2}, Hamad H Alanazi^{2

3}, Yimin Xu¹, Yuxuan Yu¹, Yuzhang Gao¹, Shuting Guo⁴, Qingquan Xiong⁴, Hui Jiang⁵, Kexin Mo⁵, Jingwei Wang², Daniel P Chupp², Hong Zan², Zhenming Xu², Yilun Sun², Na Xiong², Nu Zhang², Zhihai Xie¹, Weihong Jiang¹, Xin Zhang¹, Yong Liu¹, Xiao-Dong Li^{2

4}

Affiliations

¹ Department of Otolaryngology-Head and Neck Surgery, Clinical Research Center for Pharyngolaryngeal Diseases and Voice Disorders, Otolaryngology Major Disease Research Key Laboratory of Hunan Province, National Clinical Research Center for Geriatric Disorders, Xiangya Hospital, Central South University, 87 Xiangya Road, Changsha, Hunan 410008, China.
² Department of Microbiology, Immunology and Molecular Genetics, Long School of Medicine, University of Texas Health San Antonio, 7703 Floyd Curl Drive, San Antonio, TX 78229-3900, USA.
³ Department of Clinical Laboratory Sciences, College of Applied Medical Sciences at Al-Qurayyat, Jouf University, Aldwally Road, Al-Qurayyat 77454, Saudi Arabia.
⁴ Sino-French Hoffmann Institute, School of Basic Medical Sciences, Guangzhou Medical University, 1 Xinzao Road, Guangzhou, Guangdong 511495, China.
⁵ Department of Gynecology, The Fifth Affiliated Hospital, Guangzhou Medical University, 621 Gangwan Road, Guangzhou, Guangdong 510700, China.

Abstract

Group 2 innate lymphoid cells (ILC2s) are key players in type 2 immunity, but whether they can be directly activated by microbial ligands remain uncertain. In this study, we observed a positive correlation between blood endotoxin (LPS) levels and circulating ILC2s in allergic patients.
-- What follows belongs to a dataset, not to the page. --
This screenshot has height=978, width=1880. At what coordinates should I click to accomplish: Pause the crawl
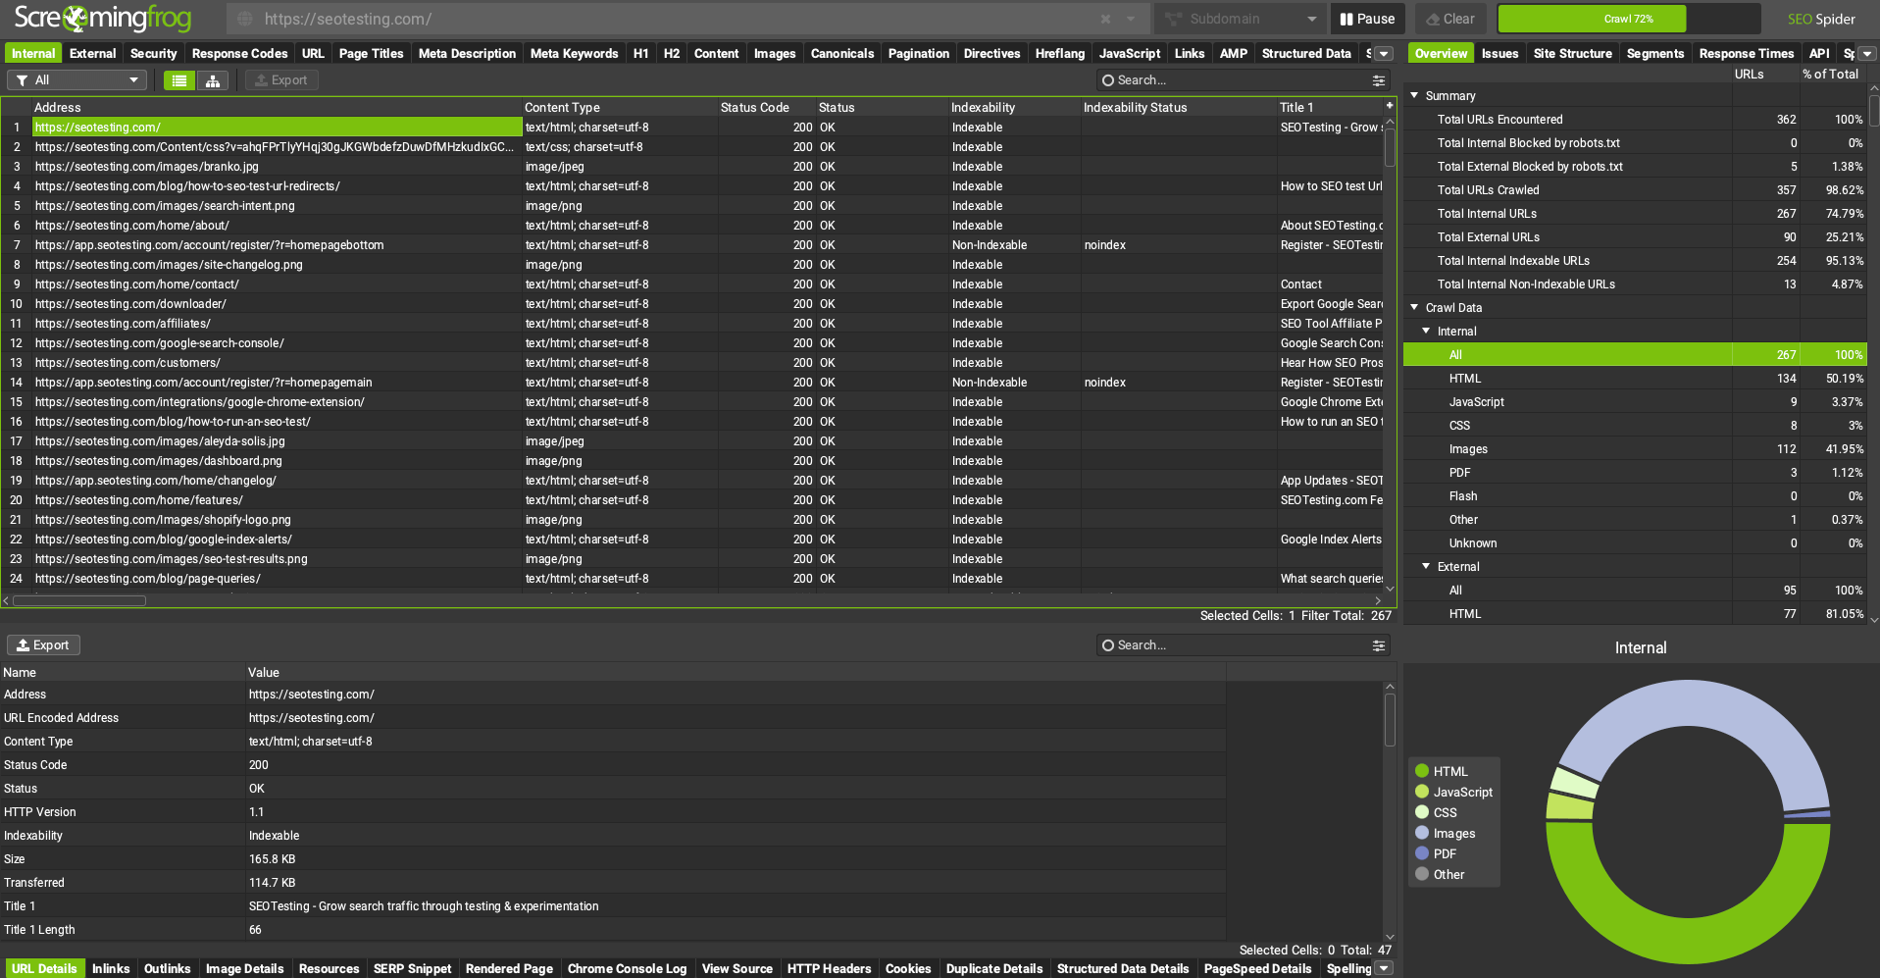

In vitro, LPS robustly induced ILC2 proliferation and production of type 2 effector cytokines. RNA-seq revealed a type 2 immune-responsive profile in LPS-stimulated ILC2s. Notably, ILC2s lost their LPS-mediated growth and activation capacity when treated with TLR4 receptor antagonists and inhibitors of the NF-κB and JAK pathways, though this effect was not observed with IL-33 receptor blocking antibodies. Genetically, ILC2s from TLR4 knockout (KO) mice, but not from ST2 KO mice, were unresponsive to LPS. Collectively, these findings suggest a direct, non-canonical activation mechanism of ILC2s via the LPS-TLR4-NF-κB/JAK signaling axis.

Keywords: Cell biology; Immunology; Pathophysiology.